Crawl budget is a distribution problem, not a quota
Most teams think about crawl budget as a number to increase. On a large site, that framing causes more harm than the problem it is trying to solve.
The quota mental model breaks down
The instinct is to treat crawling like a monthly data cap: spend it carefully, ask Google for more. But Googlebot does not hand out a fixed allowance. It crawls in proportion to two things: how much it wants your pages, and how cheaply it can fetch them. The lever is not size. It is distribution: where that crawl actually lands.

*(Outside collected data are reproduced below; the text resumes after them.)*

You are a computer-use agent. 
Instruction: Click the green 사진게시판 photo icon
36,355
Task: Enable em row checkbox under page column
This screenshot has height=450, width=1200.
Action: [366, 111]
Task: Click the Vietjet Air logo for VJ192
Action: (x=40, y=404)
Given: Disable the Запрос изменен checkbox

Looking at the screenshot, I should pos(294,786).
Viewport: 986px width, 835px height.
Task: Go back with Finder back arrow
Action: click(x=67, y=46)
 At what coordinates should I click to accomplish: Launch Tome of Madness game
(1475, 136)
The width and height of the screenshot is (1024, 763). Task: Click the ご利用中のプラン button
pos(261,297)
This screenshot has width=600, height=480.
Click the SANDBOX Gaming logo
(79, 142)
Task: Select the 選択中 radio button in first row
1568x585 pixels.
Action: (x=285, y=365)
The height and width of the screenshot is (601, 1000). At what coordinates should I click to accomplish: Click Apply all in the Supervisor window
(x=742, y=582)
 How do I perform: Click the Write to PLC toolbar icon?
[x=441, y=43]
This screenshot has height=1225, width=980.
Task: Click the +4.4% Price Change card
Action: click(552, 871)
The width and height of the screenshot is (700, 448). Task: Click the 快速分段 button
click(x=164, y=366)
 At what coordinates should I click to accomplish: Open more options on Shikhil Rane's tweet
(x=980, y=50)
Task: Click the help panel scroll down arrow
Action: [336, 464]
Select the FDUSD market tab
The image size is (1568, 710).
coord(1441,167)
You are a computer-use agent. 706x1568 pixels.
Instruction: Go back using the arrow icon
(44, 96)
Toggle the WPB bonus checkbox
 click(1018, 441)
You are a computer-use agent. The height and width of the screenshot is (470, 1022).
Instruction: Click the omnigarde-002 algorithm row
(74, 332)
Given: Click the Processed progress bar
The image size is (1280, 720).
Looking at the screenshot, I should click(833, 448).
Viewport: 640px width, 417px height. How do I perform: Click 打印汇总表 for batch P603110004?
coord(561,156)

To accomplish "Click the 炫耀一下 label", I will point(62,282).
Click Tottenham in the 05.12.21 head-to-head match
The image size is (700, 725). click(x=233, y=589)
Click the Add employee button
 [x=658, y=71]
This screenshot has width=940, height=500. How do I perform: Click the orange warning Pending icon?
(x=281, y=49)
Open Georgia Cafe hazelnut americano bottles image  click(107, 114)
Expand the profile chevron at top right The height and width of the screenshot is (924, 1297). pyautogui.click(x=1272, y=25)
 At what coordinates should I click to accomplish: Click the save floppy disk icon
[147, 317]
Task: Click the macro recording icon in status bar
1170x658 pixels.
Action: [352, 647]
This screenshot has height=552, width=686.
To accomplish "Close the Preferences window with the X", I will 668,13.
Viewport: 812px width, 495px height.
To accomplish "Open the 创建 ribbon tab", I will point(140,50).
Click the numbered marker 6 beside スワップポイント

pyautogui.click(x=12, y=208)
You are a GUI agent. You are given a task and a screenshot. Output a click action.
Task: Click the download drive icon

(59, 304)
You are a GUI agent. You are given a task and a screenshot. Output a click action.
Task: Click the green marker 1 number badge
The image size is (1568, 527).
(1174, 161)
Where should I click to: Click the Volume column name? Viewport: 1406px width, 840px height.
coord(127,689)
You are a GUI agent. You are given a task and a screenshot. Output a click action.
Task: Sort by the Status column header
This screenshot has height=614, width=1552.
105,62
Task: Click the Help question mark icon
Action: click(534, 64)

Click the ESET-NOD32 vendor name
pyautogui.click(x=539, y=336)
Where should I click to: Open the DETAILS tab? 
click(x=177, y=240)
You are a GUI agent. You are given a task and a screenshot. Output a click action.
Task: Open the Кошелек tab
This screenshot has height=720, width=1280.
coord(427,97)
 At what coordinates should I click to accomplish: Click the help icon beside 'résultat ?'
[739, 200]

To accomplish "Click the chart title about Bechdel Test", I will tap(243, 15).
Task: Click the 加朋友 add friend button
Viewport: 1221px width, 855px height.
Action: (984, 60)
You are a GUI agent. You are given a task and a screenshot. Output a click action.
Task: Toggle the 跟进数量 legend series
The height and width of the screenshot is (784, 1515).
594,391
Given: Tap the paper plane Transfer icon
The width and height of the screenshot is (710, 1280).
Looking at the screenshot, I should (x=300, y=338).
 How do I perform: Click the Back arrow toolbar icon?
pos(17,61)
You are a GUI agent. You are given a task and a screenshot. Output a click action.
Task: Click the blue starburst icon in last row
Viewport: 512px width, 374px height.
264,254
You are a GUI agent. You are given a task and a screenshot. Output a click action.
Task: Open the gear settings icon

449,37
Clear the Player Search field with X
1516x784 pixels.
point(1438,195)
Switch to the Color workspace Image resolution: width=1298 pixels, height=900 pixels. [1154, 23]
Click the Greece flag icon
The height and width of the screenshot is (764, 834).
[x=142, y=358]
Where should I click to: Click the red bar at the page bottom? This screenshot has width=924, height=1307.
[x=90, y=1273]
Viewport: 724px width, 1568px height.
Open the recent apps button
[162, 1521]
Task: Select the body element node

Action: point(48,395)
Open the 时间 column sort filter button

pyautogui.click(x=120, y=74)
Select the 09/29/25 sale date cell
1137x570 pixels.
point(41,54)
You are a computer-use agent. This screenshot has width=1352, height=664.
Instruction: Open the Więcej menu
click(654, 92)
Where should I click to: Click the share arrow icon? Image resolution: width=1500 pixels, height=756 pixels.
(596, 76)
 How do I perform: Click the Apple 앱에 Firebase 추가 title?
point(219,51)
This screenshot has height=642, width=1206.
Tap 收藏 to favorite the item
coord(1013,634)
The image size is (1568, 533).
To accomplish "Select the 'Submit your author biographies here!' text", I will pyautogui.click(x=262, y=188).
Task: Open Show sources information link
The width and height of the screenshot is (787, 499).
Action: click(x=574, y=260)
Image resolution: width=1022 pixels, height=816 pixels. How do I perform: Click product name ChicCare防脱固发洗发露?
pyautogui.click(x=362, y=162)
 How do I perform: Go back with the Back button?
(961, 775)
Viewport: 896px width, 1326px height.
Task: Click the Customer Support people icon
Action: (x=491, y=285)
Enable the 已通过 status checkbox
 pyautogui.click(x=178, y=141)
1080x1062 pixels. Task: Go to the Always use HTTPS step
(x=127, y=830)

When traffic is flat at scale, the cause is almost never "not enough crawl". It is crawl pouring into URLs that should not exist while the pages you care about wait in line.
Find where crawl is leaking
Server logs answer this directly. Normalize URLs into patterns, count Googlebot hits per pattern, and the waste shows itself.
$ zcat access.log.gz | grep Googlebot \
| awk '{print $7}' | sed -E 's#/[0-9]+#/:id#g' \
| sort | uniq -c | sort -rn | head
812043 /quote/:id # transactional, ranks -> keep
430112 /news/:id # fresh demand -> keep
58221 /tag/:id # thin, cannibalizing -> noindex
12090 /search?q= # infinite space -> block in robotsTwo patterns here are quietly eating the budget: tag pages that duplicate intent, and an internal search space that is effectively infinite. Neither earns rankings. Both compete for the same crawl.
Redistribute, do not request more
The fixes are unglamorous and they work:
- Block infinite spaces (faceted search, session URLs) in robots.txt so they never enter the queue.
- Noindex and prune thin patterns that cannibalize stronger pages.
- Strengthen internal links to the templates that convert, so demand signals point where you want crawl to go.
- Segment sitemaps by demand and keep them clean, so discovery tracks value.
Crawl budget is not a number you raise. It is a flow you direct. The work is deciding what does not deserve to be crawled.
What to measure
Watch the ratio of crawl hits on revenue templates versus everything else, and median time-to-index for new high-value pages. When distribution improves, both move before total crawl does.
|
Signal |
Vanity reading |
Useful reading |
|---|---|---|
|
Total crawl |
"Crawl went up" |
Crawl on value templates went up |
|
Pages indexed |
Count of indexed URLs |
Share of valuable URLs indexed |
|
Time-to-index |
Site average |
Median for new transactional pages |
Fix distribution and the quota takes care of itself.